WHAT THE TASK REQUIRES: Rewrite the material starting with the line that contains "You are a computer-use agent." and going on through the end, putting "Issues" in place of "Actions" and keeping everything else the same. Leave the pictures out.

Stored items from a collection:

------------------------------------------------------------

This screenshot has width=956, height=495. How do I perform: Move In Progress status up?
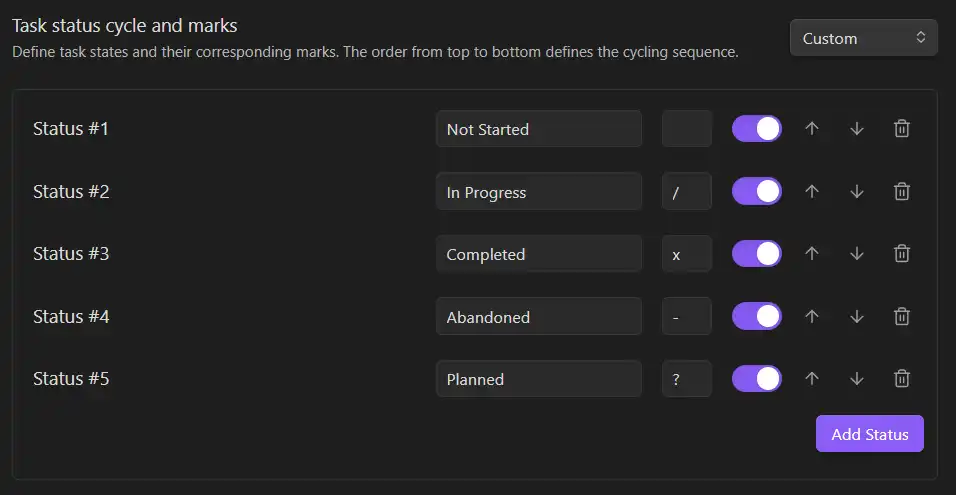(x=812, y=191)
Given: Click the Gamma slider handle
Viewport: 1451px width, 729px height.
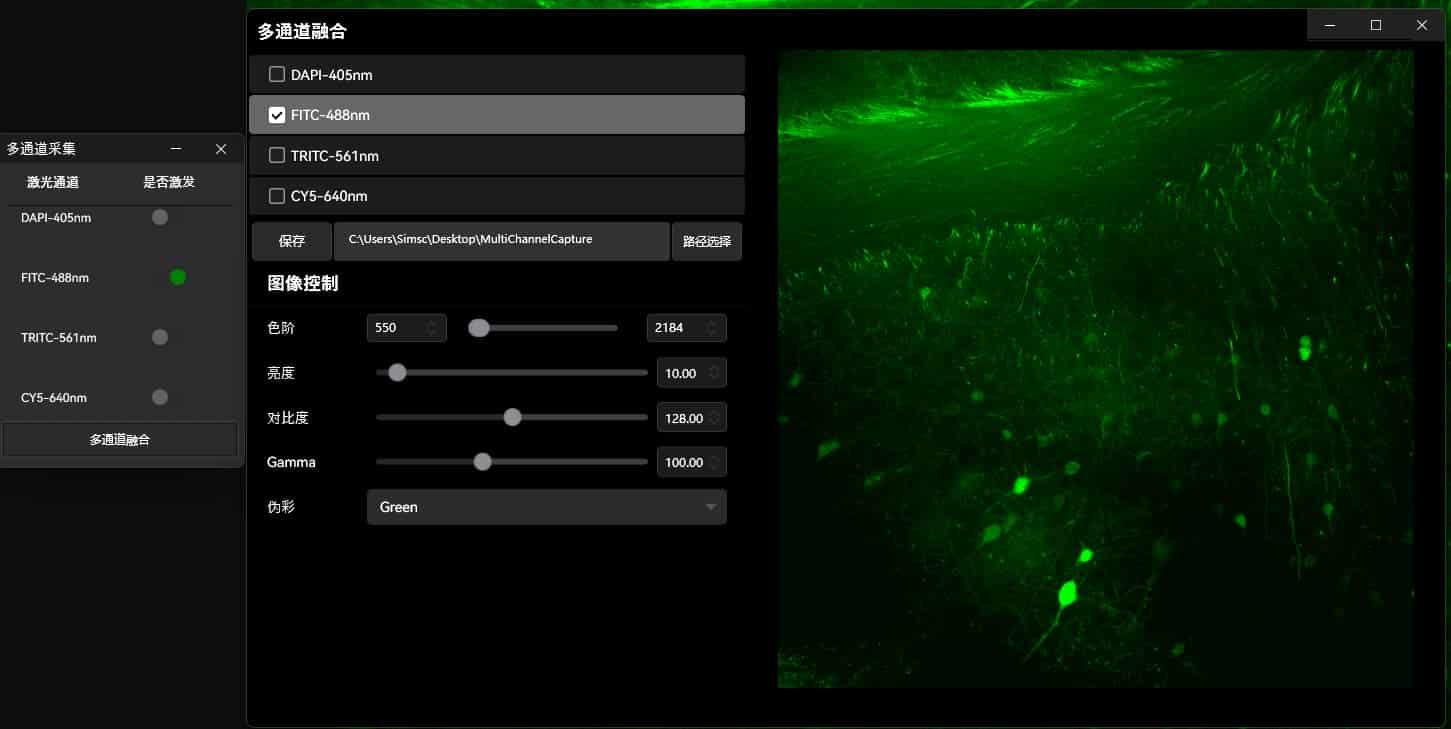Looking at the screenshot, I should pos(483,462).
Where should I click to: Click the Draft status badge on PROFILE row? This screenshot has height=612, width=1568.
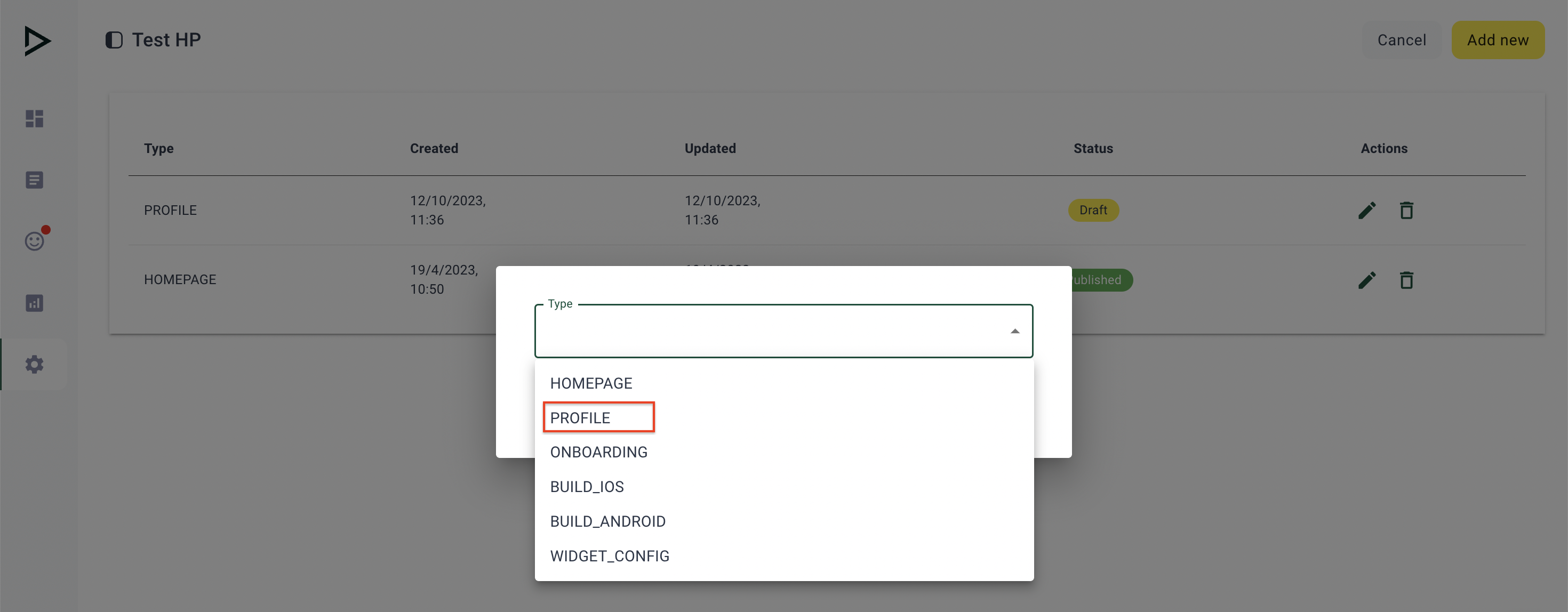(x=1094, y=210)
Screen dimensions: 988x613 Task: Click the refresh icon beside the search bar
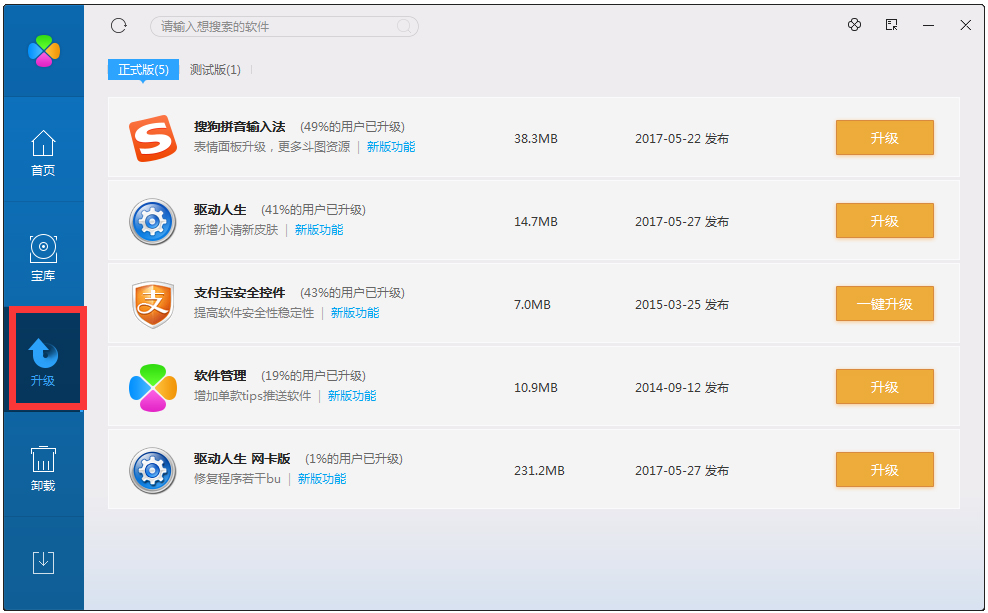click(119, 26)
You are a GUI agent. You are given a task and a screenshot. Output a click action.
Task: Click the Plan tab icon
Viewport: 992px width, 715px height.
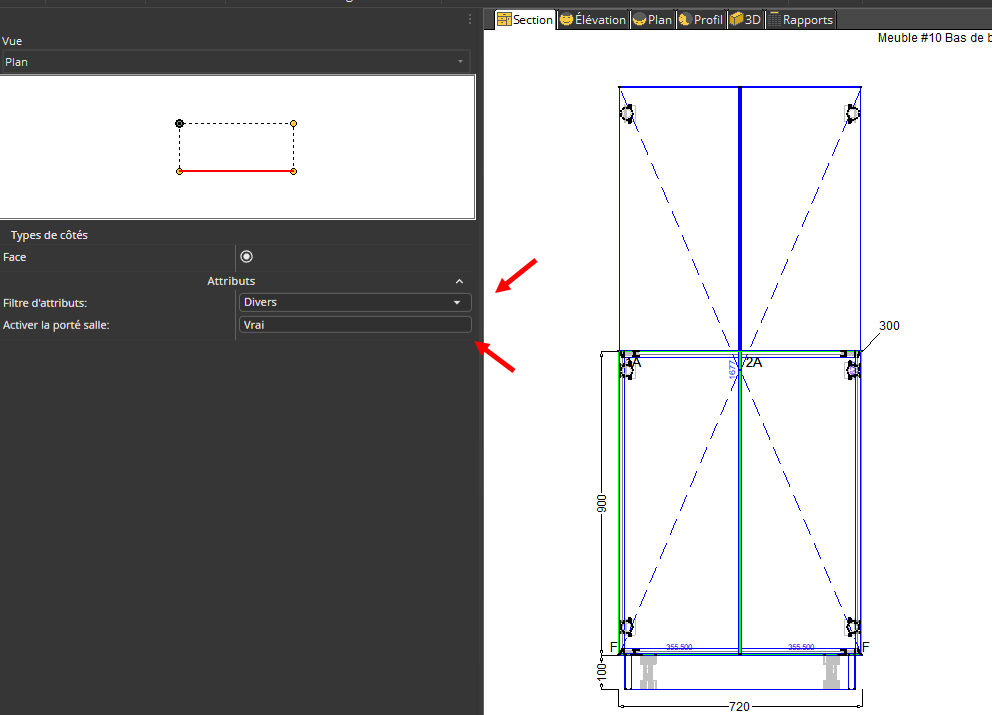pyautogui.click(x=639, y=20)
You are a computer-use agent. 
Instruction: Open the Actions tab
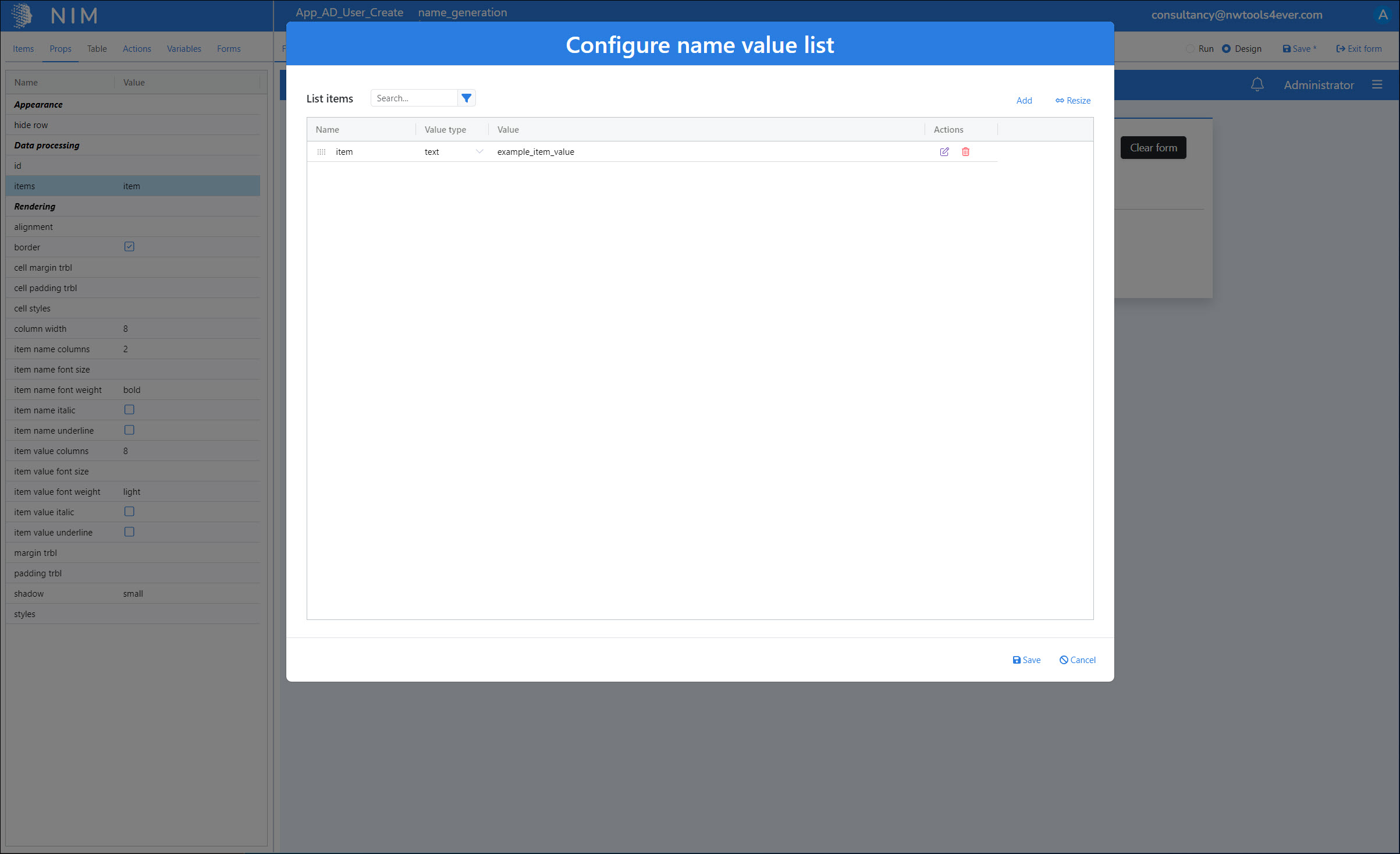(x=137, y=49)
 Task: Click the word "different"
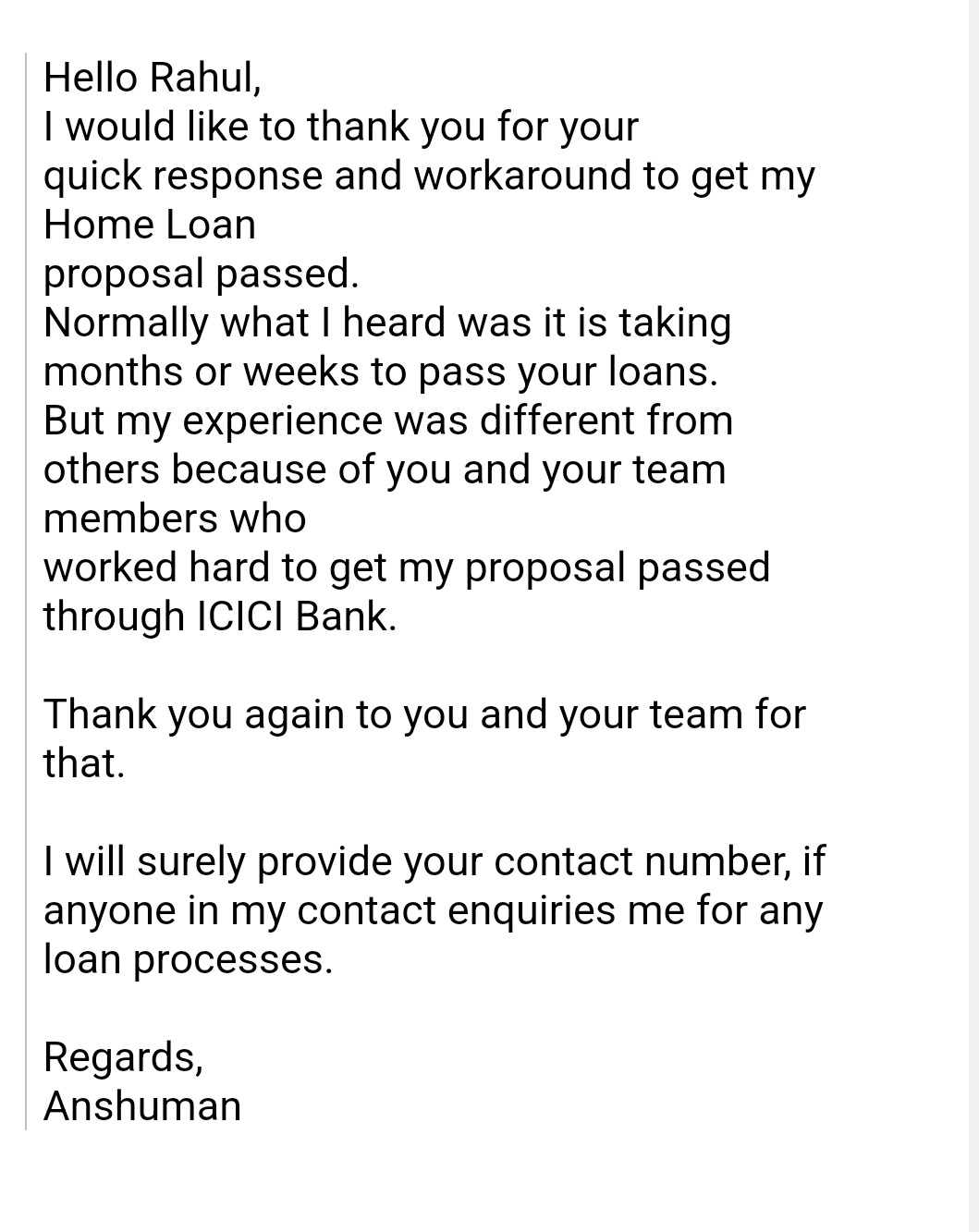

------------------------------------------------------------

PROBLEM SOLUTION:
You are a computer-use agent. 
Instruction: Open the Issues tab
(x=137, y=49)
 Task: Click the word "different"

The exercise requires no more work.